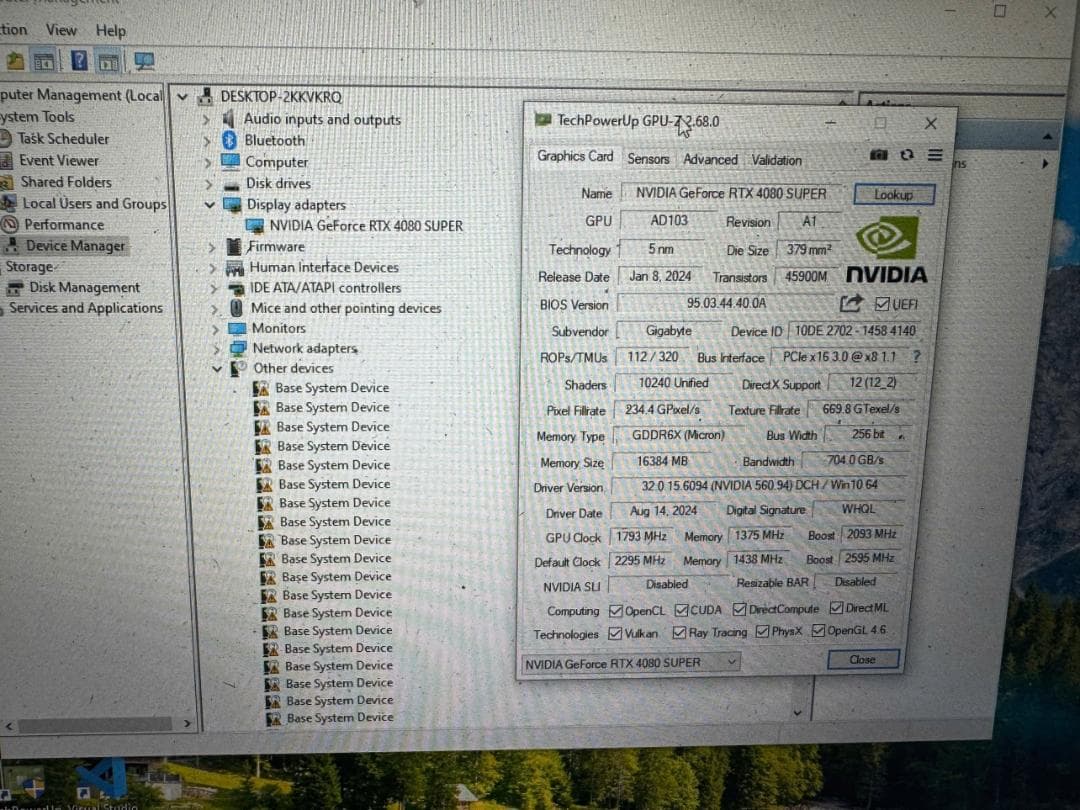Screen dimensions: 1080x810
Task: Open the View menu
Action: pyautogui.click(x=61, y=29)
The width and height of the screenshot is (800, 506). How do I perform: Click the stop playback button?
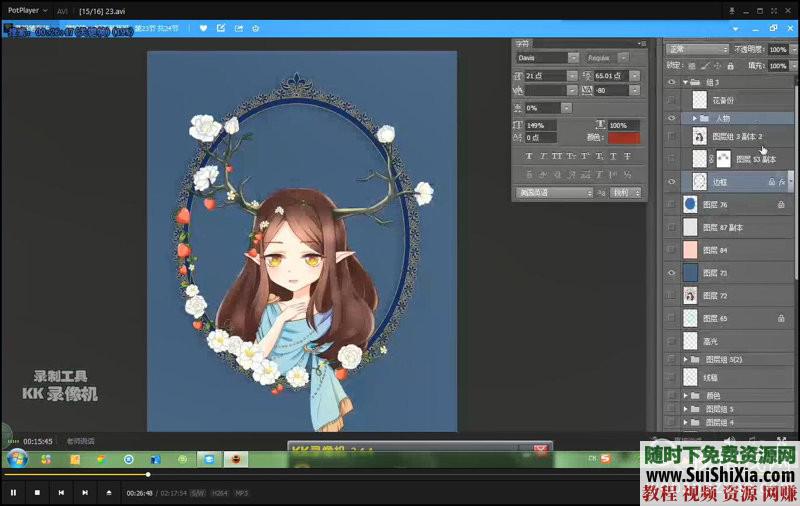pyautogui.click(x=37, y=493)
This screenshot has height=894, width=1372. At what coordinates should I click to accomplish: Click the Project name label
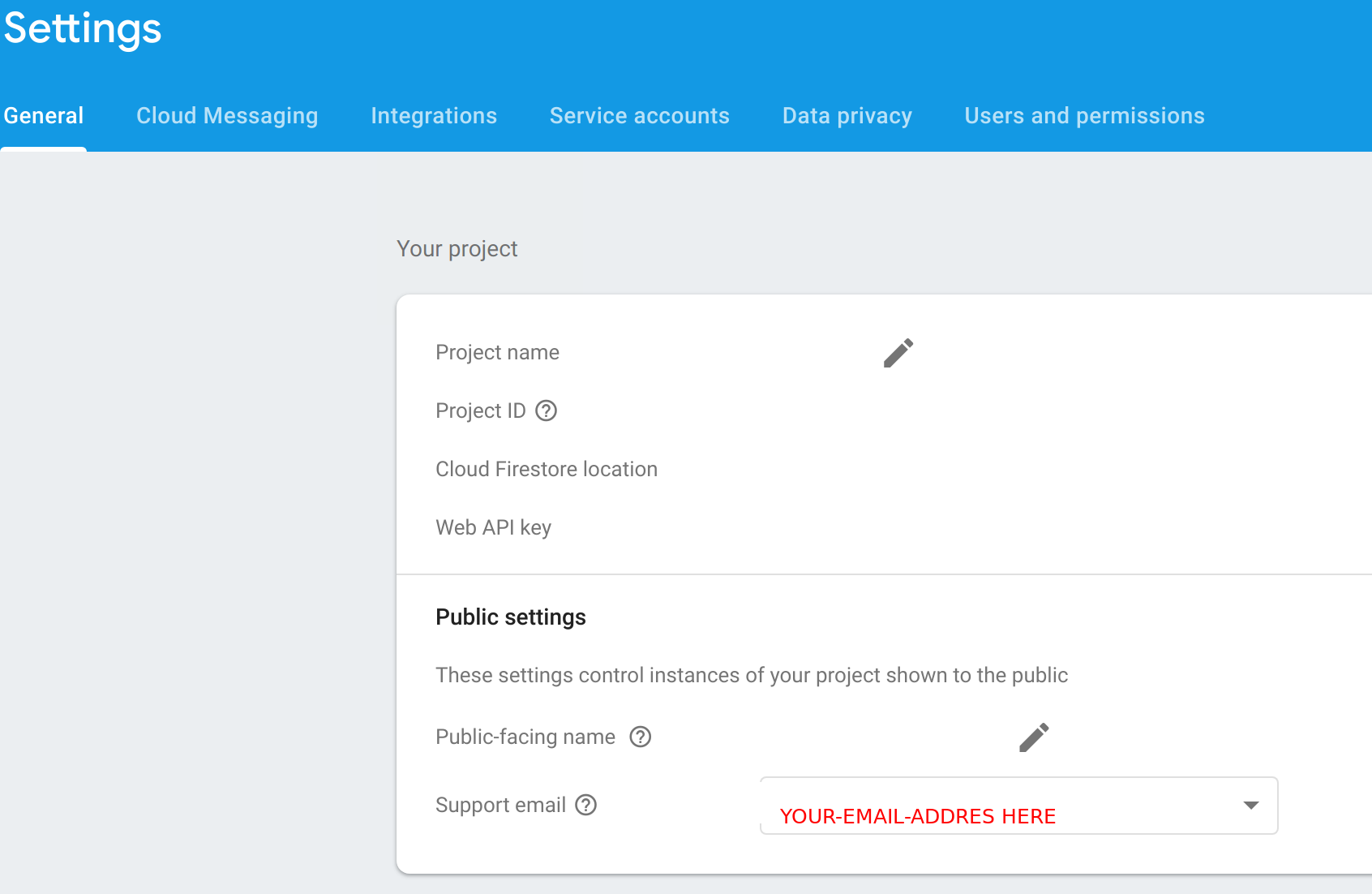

**TASK BRIEF**
The answer must consist solely of the lines from the one with "The width and" through the final line of the data, each reproduced exactly and with pictures omitted.

**EXERCISE RESPONSE**
The width and height of the screenshot is (800, 506). How do I perform: Click the stop playback button?
pyautogui.click(x=37, y=493)
This screenshot has height=894, width=1372. At what coordinates should I click to accomplish: Click the Project name label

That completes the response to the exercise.